Kesaksian Sadam Husein yang berperan dalam menampung dana pencairan pekerjaan dari ratusan perusahaan, kemudian harus ke Samarinda 5 kali menyerahkan bagian Panji Asmara Rp30,6 miliar dari kegiatan pengadaan solar cell, lebih “menyedihkan” lagi, dia hanya mendapat imbalan Rp20 juta dalam dua kali penyerahan, masing-masing Rp5 juta dan Rp15 juta.

“Saya terima uang itu dari Rismayanti,” katanya.

Saksi Sadaruddin yang ditugaskan Rismayanti mengumpulkan perusahaan (cv) untuk mengerjakan 379 paket pengadaan solar cell, mengaku hanya dapat imbalan dari Rismayanti sebanyak Rp75 juta yang diserahkan dua kali, pertama Rp25 juta dan kedua Rp50 juta.

Soal uang proyek, Rismayanti mengaku memperoleh Rp1,7 miliar.

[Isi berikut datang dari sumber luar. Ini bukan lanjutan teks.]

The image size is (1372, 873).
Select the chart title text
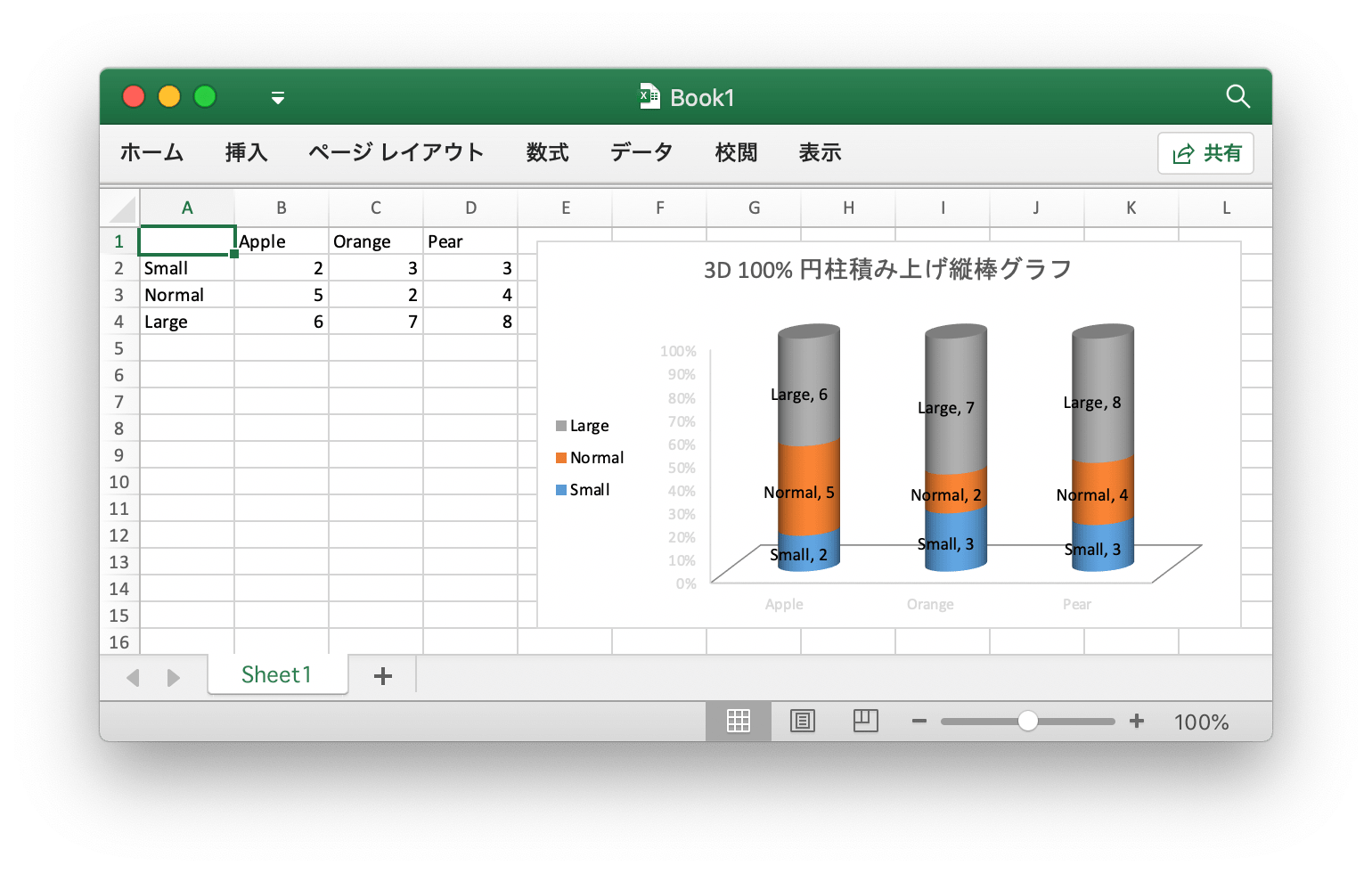[x=887, y=269]
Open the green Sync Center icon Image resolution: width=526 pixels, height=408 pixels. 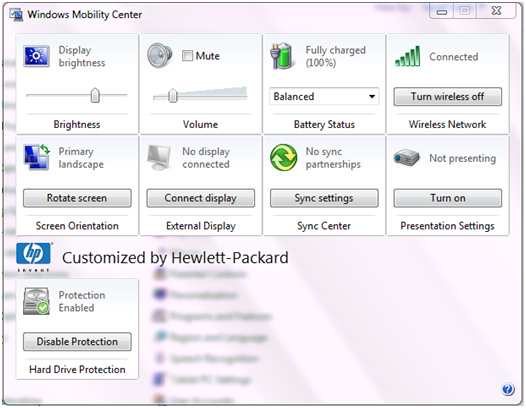tap(283, 157)
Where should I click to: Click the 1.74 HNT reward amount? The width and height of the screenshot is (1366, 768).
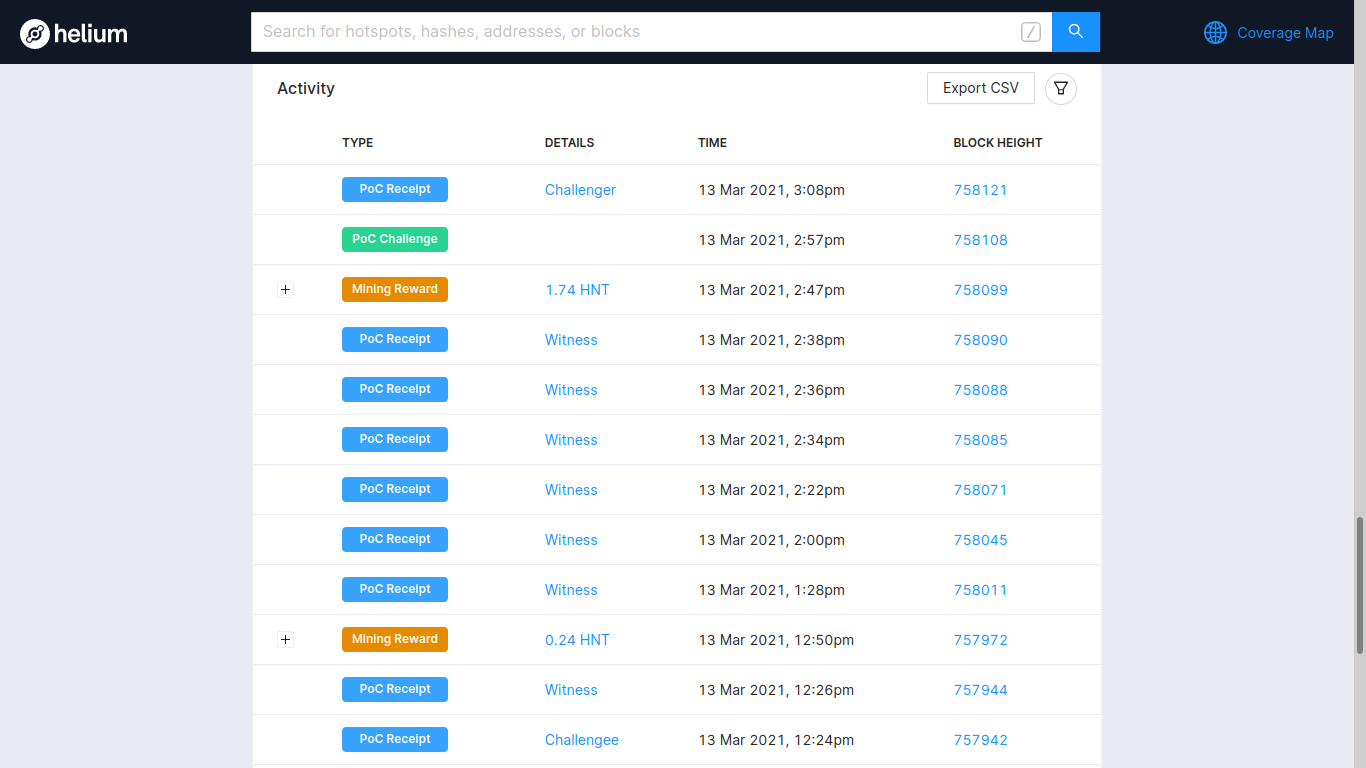click(x=577, y=290)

Dari Rp1,7 miliar itu, sebanyak Rp450 juta sudah dikembalikannya ke JPU sebagai barang bukti, lainnya sudah habis untuk belanja operasional proyek dan membeli sejumlah alat tulis kantor, serta laptop.

“Saya juga pernah menyerahkan uang Rp550 juta kepada Abdullah, Herru Rp100 juta, dan Hendrik Rp50 juta, dan bendahara kantor Rp125 juta,” ungkap Rismayanti.